Templates and point of care prompts also contribute to the creeping managerialism and politicisation of clinical practice. As Harrison and Checkland observe: “As the language of EBM becomes ever more embedded in medical practice, and as bureaucratic rules become the accepted way to implement ‘the best’ evidence, its requirements for evidence are quietly attenuated in favour of an emphasis on rules.”

Finally, as the population ages and the prevalence of chronic degenerative diseases increases, the patient with a single condition that maps unproblematically to a single evidence based guideline is becoming a rarity. Even when primary studies were designed to include participants with multiple conditions, applying their findings to patients with particular comorbidities remains problematic. Multimorbidity (a single condition only in name) affects every person differently and seems to defy efforts to produce or apply objective scores, metrics, interventions, or guidelines. Increasingly, the evidence based management of one disease or risk state may cause or exacerbate another—most commonly through the perils of polypharmacy in the older patient.

To deliver real evidence based medicine, the movement’s stakeholders must be proactive and persistent. Patients must demand better evidence, better presented, better explained, and applied in a more personalised way with sensitivity to context and individual goals. 
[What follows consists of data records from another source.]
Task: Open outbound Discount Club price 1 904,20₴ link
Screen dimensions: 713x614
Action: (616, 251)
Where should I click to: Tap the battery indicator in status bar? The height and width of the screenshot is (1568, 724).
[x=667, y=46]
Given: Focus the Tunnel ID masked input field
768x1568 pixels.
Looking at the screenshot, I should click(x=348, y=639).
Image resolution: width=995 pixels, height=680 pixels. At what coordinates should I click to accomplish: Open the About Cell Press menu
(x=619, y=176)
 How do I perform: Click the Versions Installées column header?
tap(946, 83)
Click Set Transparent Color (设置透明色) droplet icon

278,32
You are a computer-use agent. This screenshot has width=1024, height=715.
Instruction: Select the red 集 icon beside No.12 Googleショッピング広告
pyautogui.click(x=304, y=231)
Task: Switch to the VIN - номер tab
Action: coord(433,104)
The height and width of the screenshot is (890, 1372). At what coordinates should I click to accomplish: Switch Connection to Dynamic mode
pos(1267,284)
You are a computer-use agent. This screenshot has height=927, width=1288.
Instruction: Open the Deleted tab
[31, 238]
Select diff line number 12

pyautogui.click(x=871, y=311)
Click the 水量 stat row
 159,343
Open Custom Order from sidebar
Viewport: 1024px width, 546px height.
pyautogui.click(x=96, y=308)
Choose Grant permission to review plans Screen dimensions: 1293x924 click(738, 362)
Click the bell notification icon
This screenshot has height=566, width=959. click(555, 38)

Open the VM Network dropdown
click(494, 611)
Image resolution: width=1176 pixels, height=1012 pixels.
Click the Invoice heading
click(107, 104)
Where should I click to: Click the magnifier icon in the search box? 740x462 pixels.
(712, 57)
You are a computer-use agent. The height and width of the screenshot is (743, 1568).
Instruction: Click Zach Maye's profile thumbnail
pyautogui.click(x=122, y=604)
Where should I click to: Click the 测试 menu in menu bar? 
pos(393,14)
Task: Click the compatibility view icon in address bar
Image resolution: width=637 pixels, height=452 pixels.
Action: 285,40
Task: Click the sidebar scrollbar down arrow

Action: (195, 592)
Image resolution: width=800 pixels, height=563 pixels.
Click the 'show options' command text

Much progress has been made and lives have been saved through the systematic collation, synthesis, and application of high quality empirical evidence. However, evidence based medicine has not resolved the problems it set out to address (especially evidence biases and the hidden hand of vested interests), which have become subtler and harder to detect. Furthermore, contemporary healthcare’s complex economic, political, technological and commercial context has tended to steer the evidence based agenda towards populations, statistics, risk, and spurious certainty. Despite lip service to shared decision making, patients can be left confused and even tyrannised when their clinical management is inappropriately driven by algorithmic protocols, top-down directives and population targets.

Such problems have led some to argue for the rejection of evidence based medicine as a failed model. Instead we argue for a return to the movement’s founding principles—to individualise evidence and share decisions through meaningful conversations in the context of a humanistic and professional clinician-patient relationship. To deliver this agenda, evidence based medicine’s many stakeholders—patients, clinicians, educators, producers and publishers of evidence, policy makers, research funders, and researchers from a range of academic disciplines—must work together. The government is already moving in this direction as this report notes.